» Information supplied:
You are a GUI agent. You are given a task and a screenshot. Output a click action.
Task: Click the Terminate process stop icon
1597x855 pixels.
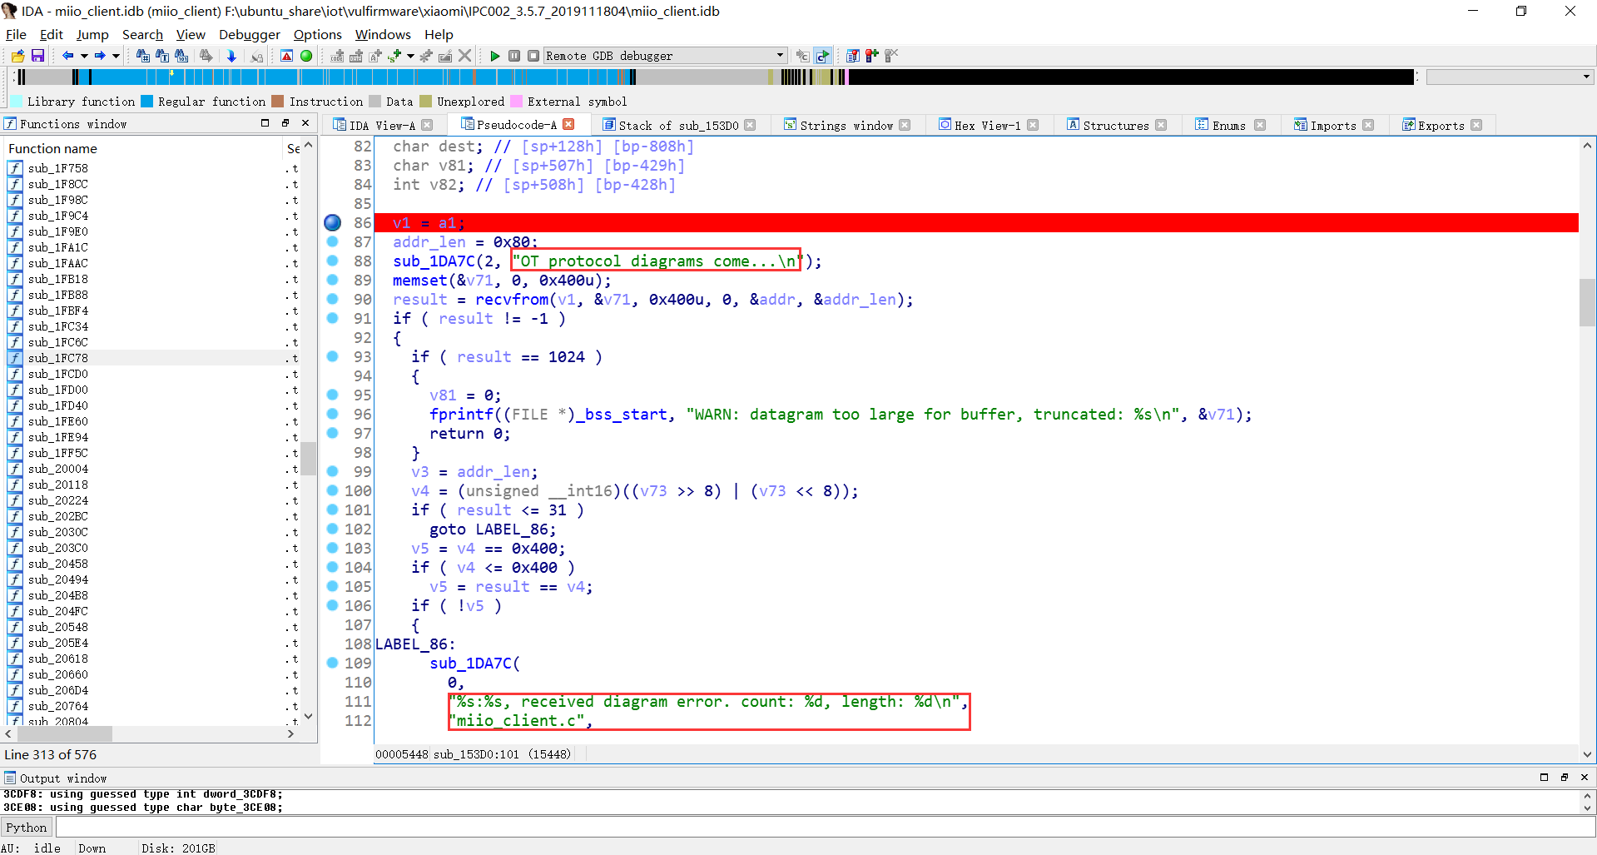click(533, 56)
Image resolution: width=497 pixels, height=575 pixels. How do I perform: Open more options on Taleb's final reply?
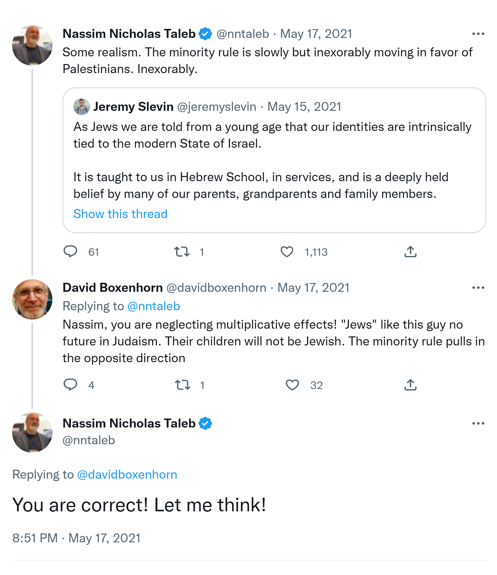click(478, 423)
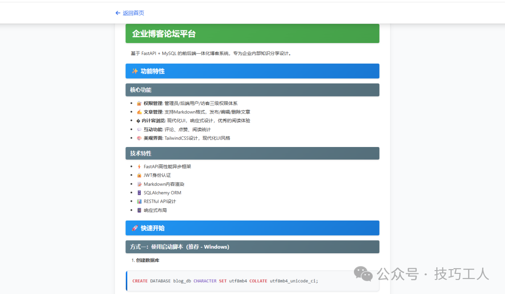Click the mobile icon next to 响应式布局
The image size is (505, 294).
pyautogui.click(x=140, y=210)
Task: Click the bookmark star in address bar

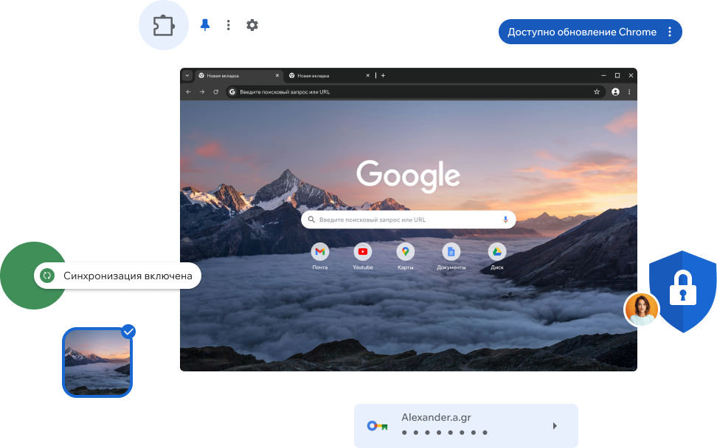Action: pyautogui.click(x=597, y=92)
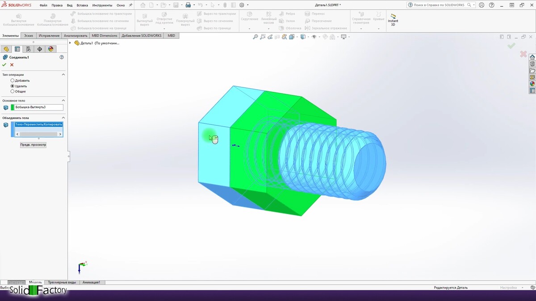Click the print icon in top toolbar
The height and width of the screenshot is (301, 536).
click(188, 5)
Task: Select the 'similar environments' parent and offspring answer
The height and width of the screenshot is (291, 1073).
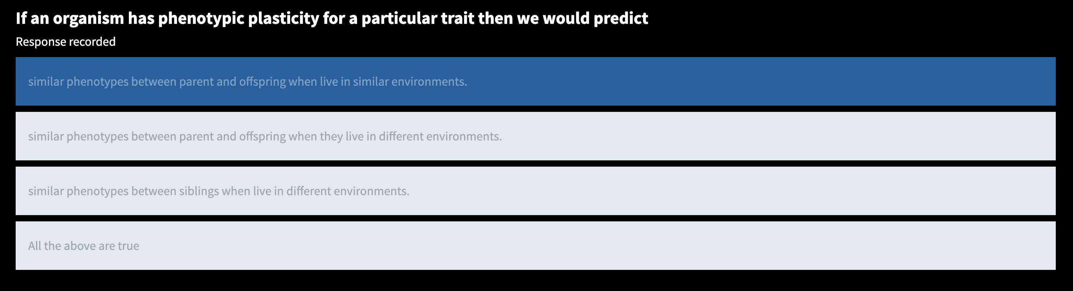Action: [x=536, y=81]
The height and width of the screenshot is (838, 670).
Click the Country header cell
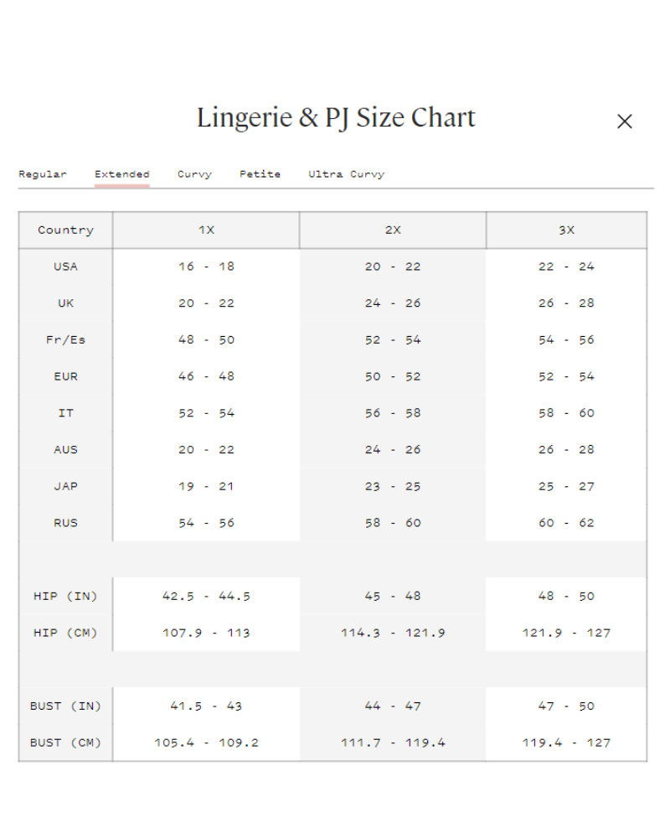coord(65,230)
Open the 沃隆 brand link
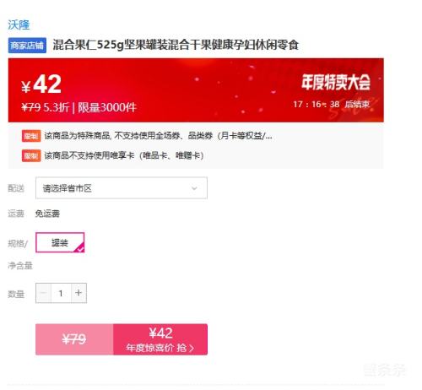The image size is (422, 390). [x=19, y=25]
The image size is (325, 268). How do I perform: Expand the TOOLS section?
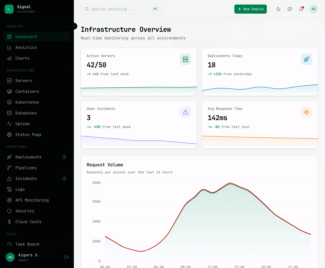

» Task to carry out: Repeat the data above exactly, leaving out any pictures it holds.

» Solution to the exercise:
You are a GUI agent. You are given a task and a screenshot. Output a click action.
Task: Click the Terminate process stop icon
1597x855 pixels.
click(533, 56)
Image resolution: width=497 pixels, height=575 pixels. How do I perform: Open more options on Taleb's final reply?
click(478, 423)
Click the mobile icon next to 响应式布局
The image size is (505, 294).
pyautogui.click(x=140, y=210)
Task: Click the bookmark star in address bar

Action: pyautogui.click(x=597, y=92)
Click the print icon in top toolbar
The height and width of the screenshot is (301, 536).
click(188, 5)
Task: Select the 'similar environments' parent and offspring answer
The height and width of the screenshot is (291, 1073).
Action: [x=536, y=81]
The height and width of the screenshot is (838, 670).
Click the Country header cell
coord(65,230)
Open the 沃隆 brand link
The image size is (422, 390). [x=19, y=25]
The image size is (325, 268). How do I perform: Expand the TOOLS section?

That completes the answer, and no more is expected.